Study text:
Preterm birth results in considerable disability, yet several reports suggest recovery from injury in developing brain. Developmental compensatory mechanisms may promote neural and functional plasticity, and numerous experimental studies have documented the brain’s ability to engage in regenerative mechanisms to potentially replace injured cells. We review available evidence for recovery from injury in models for the preterm brain and offer hypotheses for targeting time dependent molecular and cellular repair mechanisms that have been recently gathered from animal studies. A better understanding of these adaptive cellular and molecular mechanisms will help clinicians apply knowledge derived from animal models to clinical situations.

What you should do: Rewrite the passage on preterm brain injury from "Preterm birth results" to "to clinical situations.", replacing "clinicians" with "physicians".

Stored records:
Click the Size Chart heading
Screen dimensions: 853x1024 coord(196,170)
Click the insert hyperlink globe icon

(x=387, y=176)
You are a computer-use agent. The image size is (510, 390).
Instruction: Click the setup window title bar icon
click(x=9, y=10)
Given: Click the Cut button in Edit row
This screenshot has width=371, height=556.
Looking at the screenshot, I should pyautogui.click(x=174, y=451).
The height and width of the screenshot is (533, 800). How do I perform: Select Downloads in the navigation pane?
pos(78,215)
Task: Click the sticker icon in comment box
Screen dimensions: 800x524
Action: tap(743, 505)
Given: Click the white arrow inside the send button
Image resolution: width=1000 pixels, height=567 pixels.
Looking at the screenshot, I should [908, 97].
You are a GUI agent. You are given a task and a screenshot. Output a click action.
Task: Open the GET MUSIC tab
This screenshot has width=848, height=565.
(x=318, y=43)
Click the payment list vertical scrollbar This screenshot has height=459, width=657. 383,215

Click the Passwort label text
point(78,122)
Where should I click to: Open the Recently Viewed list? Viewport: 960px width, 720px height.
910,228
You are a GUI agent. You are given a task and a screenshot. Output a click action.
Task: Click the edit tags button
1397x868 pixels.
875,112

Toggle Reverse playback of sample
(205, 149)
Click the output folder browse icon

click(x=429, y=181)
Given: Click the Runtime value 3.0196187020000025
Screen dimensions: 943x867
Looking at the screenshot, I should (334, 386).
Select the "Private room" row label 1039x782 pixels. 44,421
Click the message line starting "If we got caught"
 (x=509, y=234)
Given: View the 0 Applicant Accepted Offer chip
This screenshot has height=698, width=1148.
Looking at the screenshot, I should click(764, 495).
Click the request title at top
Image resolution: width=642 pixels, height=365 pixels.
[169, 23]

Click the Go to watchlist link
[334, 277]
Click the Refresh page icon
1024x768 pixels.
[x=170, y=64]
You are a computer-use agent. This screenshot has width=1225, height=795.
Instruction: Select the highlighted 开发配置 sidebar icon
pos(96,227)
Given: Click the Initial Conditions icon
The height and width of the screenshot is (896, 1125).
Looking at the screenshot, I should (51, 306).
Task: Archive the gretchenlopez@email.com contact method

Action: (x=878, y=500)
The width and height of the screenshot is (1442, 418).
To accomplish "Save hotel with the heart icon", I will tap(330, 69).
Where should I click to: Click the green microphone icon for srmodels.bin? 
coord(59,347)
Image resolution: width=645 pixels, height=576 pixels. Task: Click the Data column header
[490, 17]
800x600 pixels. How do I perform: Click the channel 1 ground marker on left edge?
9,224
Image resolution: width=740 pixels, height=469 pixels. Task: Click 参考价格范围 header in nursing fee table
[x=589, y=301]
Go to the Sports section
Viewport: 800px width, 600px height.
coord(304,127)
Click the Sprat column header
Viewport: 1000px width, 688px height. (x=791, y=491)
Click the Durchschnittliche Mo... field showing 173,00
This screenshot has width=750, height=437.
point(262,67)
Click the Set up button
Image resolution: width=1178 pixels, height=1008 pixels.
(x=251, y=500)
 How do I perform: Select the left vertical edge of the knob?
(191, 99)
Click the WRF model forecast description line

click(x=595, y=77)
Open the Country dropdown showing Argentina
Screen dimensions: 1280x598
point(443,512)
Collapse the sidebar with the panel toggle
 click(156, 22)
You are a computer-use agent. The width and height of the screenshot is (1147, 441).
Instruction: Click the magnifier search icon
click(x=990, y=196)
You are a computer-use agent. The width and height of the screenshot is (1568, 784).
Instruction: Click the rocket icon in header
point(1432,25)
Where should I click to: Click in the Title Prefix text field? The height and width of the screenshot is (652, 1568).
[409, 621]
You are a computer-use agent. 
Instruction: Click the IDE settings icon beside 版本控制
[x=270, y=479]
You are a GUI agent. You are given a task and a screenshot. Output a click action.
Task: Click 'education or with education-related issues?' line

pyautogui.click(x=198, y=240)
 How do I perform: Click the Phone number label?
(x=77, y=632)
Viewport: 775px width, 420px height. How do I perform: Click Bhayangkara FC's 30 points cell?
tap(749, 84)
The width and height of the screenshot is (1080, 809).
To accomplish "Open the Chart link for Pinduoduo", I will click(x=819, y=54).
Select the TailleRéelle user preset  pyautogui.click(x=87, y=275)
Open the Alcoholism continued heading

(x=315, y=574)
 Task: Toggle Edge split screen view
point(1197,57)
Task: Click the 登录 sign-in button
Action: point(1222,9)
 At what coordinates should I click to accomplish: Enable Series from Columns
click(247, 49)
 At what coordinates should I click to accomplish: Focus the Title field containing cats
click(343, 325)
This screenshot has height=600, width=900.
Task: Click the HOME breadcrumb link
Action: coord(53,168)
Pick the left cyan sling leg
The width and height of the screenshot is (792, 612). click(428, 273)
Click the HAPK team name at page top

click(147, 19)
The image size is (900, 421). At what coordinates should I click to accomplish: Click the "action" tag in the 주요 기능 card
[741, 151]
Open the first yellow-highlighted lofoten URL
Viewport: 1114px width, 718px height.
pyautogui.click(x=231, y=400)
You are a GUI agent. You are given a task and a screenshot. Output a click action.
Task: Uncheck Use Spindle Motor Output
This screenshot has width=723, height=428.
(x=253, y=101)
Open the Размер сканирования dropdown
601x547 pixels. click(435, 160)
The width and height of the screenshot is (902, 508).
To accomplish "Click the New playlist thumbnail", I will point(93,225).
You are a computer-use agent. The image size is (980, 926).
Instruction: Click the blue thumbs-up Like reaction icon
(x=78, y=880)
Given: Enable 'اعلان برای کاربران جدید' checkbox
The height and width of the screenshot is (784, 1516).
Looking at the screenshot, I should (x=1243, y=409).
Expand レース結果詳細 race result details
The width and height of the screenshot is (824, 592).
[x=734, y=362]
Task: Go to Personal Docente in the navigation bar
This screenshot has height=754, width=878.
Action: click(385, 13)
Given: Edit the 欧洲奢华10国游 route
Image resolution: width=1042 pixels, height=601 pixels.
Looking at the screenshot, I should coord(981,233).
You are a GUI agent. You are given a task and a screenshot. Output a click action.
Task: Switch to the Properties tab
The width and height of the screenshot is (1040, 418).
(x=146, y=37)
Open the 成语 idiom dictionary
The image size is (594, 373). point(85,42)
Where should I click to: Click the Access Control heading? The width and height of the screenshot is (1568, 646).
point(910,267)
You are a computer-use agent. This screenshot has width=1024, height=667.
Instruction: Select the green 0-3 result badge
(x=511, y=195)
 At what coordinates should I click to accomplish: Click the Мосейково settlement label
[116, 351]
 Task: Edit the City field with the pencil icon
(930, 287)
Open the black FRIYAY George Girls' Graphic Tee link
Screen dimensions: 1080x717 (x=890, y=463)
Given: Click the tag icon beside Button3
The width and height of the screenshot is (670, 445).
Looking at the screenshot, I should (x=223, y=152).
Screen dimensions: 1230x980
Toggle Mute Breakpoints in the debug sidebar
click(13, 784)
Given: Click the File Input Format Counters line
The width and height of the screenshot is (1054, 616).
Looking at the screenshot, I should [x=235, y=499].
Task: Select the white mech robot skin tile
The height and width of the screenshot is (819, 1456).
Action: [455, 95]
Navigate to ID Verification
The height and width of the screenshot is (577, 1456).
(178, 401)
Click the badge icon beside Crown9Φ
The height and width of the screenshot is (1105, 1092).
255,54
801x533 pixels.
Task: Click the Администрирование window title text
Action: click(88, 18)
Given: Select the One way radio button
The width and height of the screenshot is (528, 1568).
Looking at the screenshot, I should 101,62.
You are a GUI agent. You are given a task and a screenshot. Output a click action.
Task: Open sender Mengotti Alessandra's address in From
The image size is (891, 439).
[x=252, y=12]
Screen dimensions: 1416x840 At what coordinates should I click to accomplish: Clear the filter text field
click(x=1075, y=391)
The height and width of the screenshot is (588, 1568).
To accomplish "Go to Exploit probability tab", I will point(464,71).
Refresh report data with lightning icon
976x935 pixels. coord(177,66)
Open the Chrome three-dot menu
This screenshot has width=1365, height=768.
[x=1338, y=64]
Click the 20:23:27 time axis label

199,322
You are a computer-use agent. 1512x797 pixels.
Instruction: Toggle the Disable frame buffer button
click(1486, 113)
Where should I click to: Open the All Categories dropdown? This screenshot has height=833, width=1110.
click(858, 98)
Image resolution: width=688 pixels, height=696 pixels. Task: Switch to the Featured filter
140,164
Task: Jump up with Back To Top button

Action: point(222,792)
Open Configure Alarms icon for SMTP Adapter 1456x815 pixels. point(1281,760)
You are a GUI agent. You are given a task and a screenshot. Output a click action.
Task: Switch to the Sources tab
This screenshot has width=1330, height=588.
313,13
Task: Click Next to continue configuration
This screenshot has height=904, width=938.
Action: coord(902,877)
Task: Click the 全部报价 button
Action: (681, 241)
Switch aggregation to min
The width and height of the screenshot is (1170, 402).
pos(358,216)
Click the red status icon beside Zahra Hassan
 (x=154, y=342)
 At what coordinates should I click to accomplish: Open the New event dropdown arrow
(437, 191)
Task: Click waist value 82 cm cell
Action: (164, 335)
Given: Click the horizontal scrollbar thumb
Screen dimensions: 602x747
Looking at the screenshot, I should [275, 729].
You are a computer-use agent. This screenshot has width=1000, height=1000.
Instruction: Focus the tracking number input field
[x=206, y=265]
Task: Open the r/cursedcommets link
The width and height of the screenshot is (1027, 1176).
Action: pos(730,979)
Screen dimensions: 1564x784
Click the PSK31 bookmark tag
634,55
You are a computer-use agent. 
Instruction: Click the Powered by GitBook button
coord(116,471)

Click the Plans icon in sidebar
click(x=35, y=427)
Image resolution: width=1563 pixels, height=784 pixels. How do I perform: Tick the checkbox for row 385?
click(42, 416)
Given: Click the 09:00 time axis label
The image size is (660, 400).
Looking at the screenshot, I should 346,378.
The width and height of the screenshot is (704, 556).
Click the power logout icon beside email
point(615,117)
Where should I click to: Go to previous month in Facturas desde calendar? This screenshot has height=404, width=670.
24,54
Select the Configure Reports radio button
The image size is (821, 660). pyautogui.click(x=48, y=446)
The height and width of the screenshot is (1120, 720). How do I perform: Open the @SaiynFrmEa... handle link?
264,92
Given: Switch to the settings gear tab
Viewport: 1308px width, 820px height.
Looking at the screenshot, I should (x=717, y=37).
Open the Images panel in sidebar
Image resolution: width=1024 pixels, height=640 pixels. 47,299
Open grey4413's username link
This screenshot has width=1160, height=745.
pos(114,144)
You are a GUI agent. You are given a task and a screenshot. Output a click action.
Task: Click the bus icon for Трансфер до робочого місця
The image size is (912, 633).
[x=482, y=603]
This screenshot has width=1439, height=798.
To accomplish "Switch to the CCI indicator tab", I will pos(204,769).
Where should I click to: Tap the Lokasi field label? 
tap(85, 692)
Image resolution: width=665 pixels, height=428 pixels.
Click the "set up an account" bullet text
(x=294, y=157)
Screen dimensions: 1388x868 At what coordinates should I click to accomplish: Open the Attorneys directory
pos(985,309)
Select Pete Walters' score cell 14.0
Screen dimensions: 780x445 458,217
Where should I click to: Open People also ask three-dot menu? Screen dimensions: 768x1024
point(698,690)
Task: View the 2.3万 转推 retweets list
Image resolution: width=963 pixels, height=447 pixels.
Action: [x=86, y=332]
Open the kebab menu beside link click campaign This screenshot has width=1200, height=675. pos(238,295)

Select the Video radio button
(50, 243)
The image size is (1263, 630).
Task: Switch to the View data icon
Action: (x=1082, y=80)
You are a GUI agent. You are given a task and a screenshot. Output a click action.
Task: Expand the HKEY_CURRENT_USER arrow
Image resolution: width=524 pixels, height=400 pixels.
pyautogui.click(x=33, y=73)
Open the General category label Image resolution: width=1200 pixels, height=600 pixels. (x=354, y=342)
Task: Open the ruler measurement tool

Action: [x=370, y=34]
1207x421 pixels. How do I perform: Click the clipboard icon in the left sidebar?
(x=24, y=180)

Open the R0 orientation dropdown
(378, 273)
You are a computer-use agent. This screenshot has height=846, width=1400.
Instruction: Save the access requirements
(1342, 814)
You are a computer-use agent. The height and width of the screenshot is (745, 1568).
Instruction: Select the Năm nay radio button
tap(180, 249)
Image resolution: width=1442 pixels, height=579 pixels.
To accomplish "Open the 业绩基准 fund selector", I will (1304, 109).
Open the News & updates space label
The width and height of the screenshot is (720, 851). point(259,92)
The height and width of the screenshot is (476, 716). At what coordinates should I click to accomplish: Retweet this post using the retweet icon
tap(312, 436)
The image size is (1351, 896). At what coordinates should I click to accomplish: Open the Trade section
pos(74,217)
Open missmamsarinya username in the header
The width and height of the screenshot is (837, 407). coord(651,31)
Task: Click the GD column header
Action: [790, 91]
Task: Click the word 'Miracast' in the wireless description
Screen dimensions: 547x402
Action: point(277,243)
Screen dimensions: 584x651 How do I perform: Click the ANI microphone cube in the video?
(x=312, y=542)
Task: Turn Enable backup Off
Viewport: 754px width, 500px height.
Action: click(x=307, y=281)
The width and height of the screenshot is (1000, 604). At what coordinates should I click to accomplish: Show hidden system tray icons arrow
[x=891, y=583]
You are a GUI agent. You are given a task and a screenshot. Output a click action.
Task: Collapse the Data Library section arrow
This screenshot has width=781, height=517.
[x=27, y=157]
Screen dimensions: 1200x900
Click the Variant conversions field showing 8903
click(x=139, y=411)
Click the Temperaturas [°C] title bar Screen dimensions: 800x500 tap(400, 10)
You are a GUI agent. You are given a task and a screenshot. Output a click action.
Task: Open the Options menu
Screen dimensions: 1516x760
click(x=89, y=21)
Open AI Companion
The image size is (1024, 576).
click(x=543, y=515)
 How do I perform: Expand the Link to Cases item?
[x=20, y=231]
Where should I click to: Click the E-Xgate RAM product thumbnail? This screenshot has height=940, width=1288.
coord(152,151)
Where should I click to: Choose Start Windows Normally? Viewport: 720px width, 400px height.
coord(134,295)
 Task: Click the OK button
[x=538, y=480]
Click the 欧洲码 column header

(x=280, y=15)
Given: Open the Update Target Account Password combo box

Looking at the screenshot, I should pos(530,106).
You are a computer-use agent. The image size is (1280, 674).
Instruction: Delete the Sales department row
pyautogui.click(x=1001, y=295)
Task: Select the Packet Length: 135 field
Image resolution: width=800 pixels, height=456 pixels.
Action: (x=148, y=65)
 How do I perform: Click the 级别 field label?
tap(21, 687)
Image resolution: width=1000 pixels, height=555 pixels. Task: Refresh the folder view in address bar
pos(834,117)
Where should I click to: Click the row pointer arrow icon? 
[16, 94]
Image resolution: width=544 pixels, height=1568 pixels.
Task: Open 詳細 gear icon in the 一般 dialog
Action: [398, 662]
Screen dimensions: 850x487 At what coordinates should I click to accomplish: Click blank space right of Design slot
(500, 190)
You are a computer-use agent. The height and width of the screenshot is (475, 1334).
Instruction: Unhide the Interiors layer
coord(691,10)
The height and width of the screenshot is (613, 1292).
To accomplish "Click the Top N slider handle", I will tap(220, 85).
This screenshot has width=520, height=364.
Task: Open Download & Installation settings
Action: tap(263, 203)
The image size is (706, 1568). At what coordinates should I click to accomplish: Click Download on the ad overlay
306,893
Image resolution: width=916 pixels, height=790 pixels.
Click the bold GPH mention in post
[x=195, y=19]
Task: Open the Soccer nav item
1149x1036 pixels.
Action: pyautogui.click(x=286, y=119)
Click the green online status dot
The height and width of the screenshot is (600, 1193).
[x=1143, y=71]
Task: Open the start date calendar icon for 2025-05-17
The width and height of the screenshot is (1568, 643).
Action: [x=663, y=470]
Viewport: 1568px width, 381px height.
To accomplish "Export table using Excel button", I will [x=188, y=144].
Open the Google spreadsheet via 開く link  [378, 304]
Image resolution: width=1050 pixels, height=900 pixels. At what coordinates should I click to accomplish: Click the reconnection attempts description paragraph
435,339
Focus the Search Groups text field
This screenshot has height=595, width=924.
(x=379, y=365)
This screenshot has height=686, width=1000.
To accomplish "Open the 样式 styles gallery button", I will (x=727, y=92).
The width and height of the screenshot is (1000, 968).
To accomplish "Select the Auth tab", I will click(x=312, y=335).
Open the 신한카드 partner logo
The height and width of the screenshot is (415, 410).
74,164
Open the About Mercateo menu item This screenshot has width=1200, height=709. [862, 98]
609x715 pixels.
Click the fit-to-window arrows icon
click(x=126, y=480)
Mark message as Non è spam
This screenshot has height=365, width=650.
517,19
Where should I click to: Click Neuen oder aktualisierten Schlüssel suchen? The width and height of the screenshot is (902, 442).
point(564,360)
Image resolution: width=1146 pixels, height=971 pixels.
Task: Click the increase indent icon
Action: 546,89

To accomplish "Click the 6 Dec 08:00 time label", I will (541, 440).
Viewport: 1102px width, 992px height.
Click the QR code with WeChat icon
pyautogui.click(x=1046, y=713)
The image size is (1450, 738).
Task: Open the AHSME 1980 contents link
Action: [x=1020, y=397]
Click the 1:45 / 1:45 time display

Your solution:
Preterm birth results in considerable disability, yet several reports suggest recovery from injury in developing brain. Developmental compensatory mechanisms may promote neural and functional plasticity, and numerous experimental studies have documented the brain’s ability to engage in regenerative mechanisms to potentially replace injured cells. We review available evidence for recovery from injury in models for the preterm brain and offer hypotheses for targeting time dependent molecular and cellular repair mechanisms that have been recently gathered from animal studies. A better understanding of these adaptive cellular and molecular mechanisms will help physicians apply knowledge derived from animal models to clinical situations.